The Arizona Legislature must get other political subdivisions involved in any penson benefit legislation they pass in the future.   The legislature and state public safety unions have always negotiated pension benefits over the heads of the cities, towns, counties, fire districts, and tribal nations who have to pay for them.  These groups must get a seat at the table whenever changes in benefits are considered.  Outside of the Department of Public Safety, the state has no large employee group in PSPRS, and the state has much deeper pockets than other political subdivisions.  Unfortunately, I am not sure of a way that this can be mandated
I personally think that the Legislature should not determine PSPRS benefits.  They farmed out negotiations for 2016’s pension reform to Reason Foundation, a private, public policy research group, so I don’t know why they don’t allow the Arizona League of Cities and Towns or some other group acceptable to the political subdivisions to negotiate with the state public safety unions.  I suppose the League could also use Reason Foundation as a consultant to help them out.  The political subdivisions and the unions are the two parties most affected by pension legislation, and they should be able to come to some agreement about what is best for both of them.  This is routine business at the local level w here these groups negotiate over wages and benefits.  The Legislature has to realize by now that the status quo cannot continue, and political subdivisions must have some part in determining pension benefits.  This is what Mayors Oberg and Smith should really be advocating for if they want to stop the pension debt monster from coming back to ravage their cities in 25 or 30 years.
The bottom line is that too many elements inside and outside of PSPRS have been allowed to run unchecked for too many years.  While it appears that nothing can be done about pension benefits already promised, these are some easy, non-litigatable steps to rein in those who cannot control their own myopia, greed, selfishness, and stupidity.
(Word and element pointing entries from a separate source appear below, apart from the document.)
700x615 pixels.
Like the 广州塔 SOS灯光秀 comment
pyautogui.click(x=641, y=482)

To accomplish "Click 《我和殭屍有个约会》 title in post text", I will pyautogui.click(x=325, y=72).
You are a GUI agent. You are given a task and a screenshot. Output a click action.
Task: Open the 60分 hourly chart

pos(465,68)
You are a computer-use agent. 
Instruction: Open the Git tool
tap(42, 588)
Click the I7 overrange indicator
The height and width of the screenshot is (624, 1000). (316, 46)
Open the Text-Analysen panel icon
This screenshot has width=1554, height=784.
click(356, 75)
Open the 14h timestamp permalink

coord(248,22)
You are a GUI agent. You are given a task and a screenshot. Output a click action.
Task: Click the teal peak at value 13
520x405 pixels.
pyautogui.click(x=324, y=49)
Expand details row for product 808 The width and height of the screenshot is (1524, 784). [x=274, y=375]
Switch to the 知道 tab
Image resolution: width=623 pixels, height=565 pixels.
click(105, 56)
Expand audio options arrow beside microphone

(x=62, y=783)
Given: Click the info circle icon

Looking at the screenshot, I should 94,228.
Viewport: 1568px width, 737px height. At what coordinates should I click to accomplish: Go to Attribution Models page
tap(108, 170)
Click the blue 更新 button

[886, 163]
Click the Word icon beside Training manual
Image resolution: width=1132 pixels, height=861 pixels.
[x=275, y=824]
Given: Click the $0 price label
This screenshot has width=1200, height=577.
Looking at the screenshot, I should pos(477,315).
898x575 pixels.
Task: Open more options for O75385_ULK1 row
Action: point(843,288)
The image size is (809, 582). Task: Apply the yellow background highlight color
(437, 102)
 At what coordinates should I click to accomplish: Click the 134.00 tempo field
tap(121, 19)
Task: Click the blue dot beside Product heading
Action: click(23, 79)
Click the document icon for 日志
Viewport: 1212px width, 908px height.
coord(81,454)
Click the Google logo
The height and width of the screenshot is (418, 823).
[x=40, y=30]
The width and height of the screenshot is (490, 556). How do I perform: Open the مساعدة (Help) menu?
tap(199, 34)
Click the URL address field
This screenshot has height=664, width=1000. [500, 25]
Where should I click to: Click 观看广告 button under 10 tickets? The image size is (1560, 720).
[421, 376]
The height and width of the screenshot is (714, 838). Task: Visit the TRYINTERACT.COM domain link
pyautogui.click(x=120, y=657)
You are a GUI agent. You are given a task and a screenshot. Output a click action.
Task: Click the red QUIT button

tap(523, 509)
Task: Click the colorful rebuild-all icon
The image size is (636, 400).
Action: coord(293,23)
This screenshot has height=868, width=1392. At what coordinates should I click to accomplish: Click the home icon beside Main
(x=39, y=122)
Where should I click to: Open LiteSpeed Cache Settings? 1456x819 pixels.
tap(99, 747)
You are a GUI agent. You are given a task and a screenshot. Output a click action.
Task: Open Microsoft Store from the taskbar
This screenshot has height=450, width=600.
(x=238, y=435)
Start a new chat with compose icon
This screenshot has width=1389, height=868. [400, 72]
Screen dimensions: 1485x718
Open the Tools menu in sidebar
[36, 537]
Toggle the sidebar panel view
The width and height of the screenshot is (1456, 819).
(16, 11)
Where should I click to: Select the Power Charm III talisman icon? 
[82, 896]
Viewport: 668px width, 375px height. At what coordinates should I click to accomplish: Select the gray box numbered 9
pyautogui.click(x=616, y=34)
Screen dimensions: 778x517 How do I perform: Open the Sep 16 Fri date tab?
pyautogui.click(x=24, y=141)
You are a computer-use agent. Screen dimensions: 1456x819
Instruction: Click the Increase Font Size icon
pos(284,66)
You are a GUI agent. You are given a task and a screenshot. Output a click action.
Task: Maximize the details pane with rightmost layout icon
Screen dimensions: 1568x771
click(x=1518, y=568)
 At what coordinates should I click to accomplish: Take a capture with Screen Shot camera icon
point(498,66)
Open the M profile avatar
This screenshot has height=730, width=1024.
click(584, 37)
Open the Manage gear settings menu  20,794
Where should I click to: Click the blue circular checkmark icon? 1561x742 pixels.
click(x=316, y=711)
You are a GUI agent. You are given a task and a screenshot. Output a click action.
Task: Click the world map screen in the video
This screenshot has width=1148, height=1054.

  1. What about leaving the new COLA tied to the Consumer Price Index but changing the cap from 2% to 4%, which would be more inline to the original 4% cap.

    1. I think it would be possible to raise the cap as high as the legislature chooses. This would become a permanent change that could never be lowered. However, this increase would have to be paid for, though I am not sure how they account for the COLA. I don't know if it is part of normal costs or if employers are alone responsible for it. I would have to look closer at the legislation to see.

  2. The new cola is accounted for in the normal costs. As you know for tier 1 and 2 the employee rate is fixed... Also if anyone thinks the Republican controlled leg is going to increase that cap anytime in the foreseeable future I got some ocean front property in Arizona for you.

    As far as the board, the new board has only been in office for 7 months. So criticizing the makeup is pre mature. If u attend or listen to the meetings the taxpayers members and the employee members seem to be on the same page trying to fix the system.